THERE has been some conjecture over the past couple of days that the number of players who have pulled out of City-Country suggests the fixture has (again) run its course – and when it is killed off this time, it shouldn’t make another comeback.
But since when did players decide what games were in the calendar? Maybe they don’t like going to Campbelltown or Canberra in winter or Townsville in autumn so we should call those games off too!
City-Country should be scrapped, or amended, when it is decided it is no longer good for rugby league, not when players all suddenly develop previously unknown injuries.

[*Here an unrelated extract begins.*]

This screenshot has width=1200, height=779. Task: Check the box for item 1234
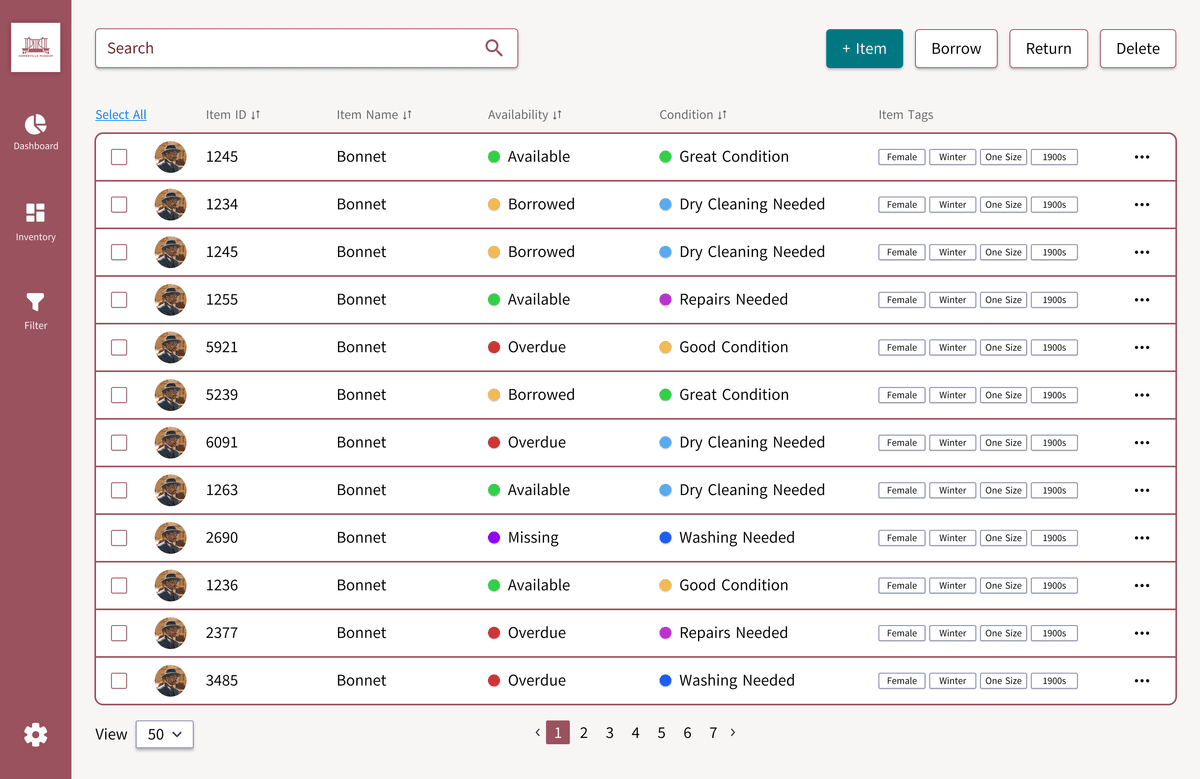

The problem with the fixture is really that only one of the teams inspires any passion. Have you ever met someone who described themselves as a ‘City’ supporter?
Our All Stars fixture will eventually encounter the same problem. The NRL All-Stars are a little sexier than City but for a while in Origin, NSW were just the Washington Generals to Queensland’s Harlem Globetrotters.

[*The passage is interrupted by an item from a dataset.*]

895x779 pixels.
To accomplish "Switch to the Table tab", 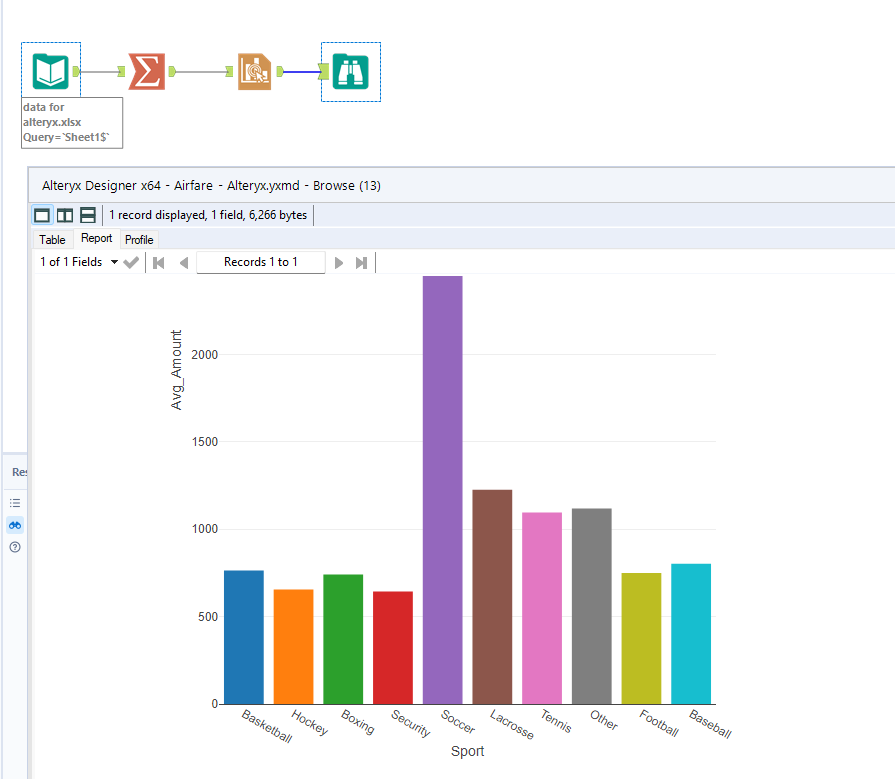I will (x=51, y=239).
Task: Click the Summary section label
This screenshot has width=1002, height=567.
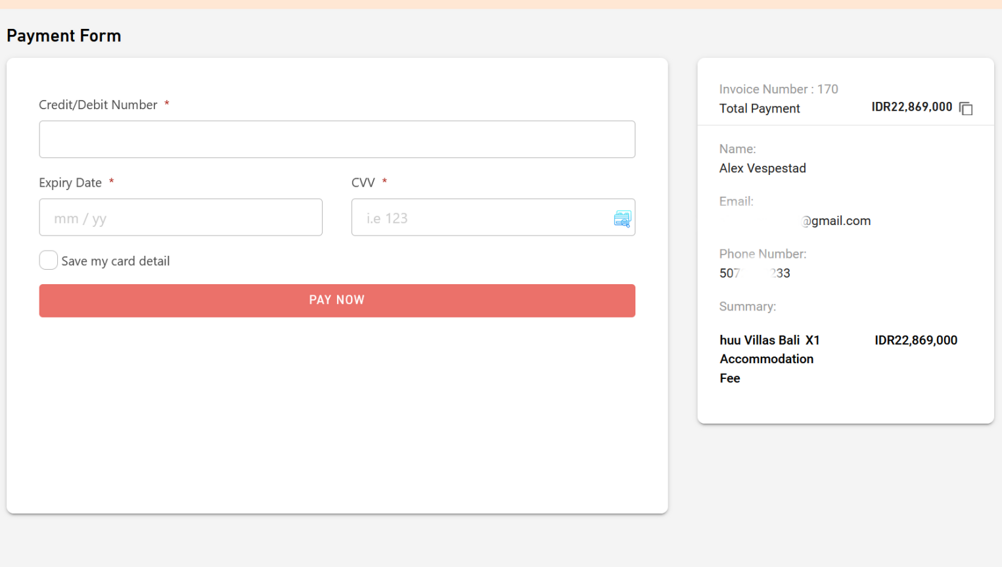Action: pyautogui.click(x=747, y=306)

NSW then started caring about the Blues. Sydney has had a century to start caring about City and clearly does not.
We need to approach these fixtures with the same mentality we are attacking our venues problems. The right game for the right venue? Make it the right opponent for the right rep team.
Scrap City and have Country play someone else? Then we don’t have a NSW selection trial. So City-Country will be here as long as we believe the Blues need leading selection candidates to play each other.
Personally, I don’t think they need it now. The absence of selection trial has not hurt Queensland.
But if City-Country goes, I still believe Country has a place on the representative weekend. What if they played Tonga or Samoa? The interest in this week’s Penrith international (almost 500 ‘shares’ of team-sheets on our facebook page at the time of writing) suggests there’d be plenty of support.
What about Country v the Pacific All Stars? Now there’s a representative game!
The other way to prevent players pulling out of games under the assumption that “the clubs pay them, after all” is to make sure they clubs don’t pay them anymore.
The NRL has the expressed ambition of making sure the grant to clubs equals the salary cap. In effect, the NRL will then be providing all the players’ wages.
So why pay the clubs first? Have the NRL put the money straight into the players’ bank accounts, which aside from insulating them against their clubs going broke, will ensure they take games run by the league – their employer – equally seriously, no matter what colours they are asked to wear.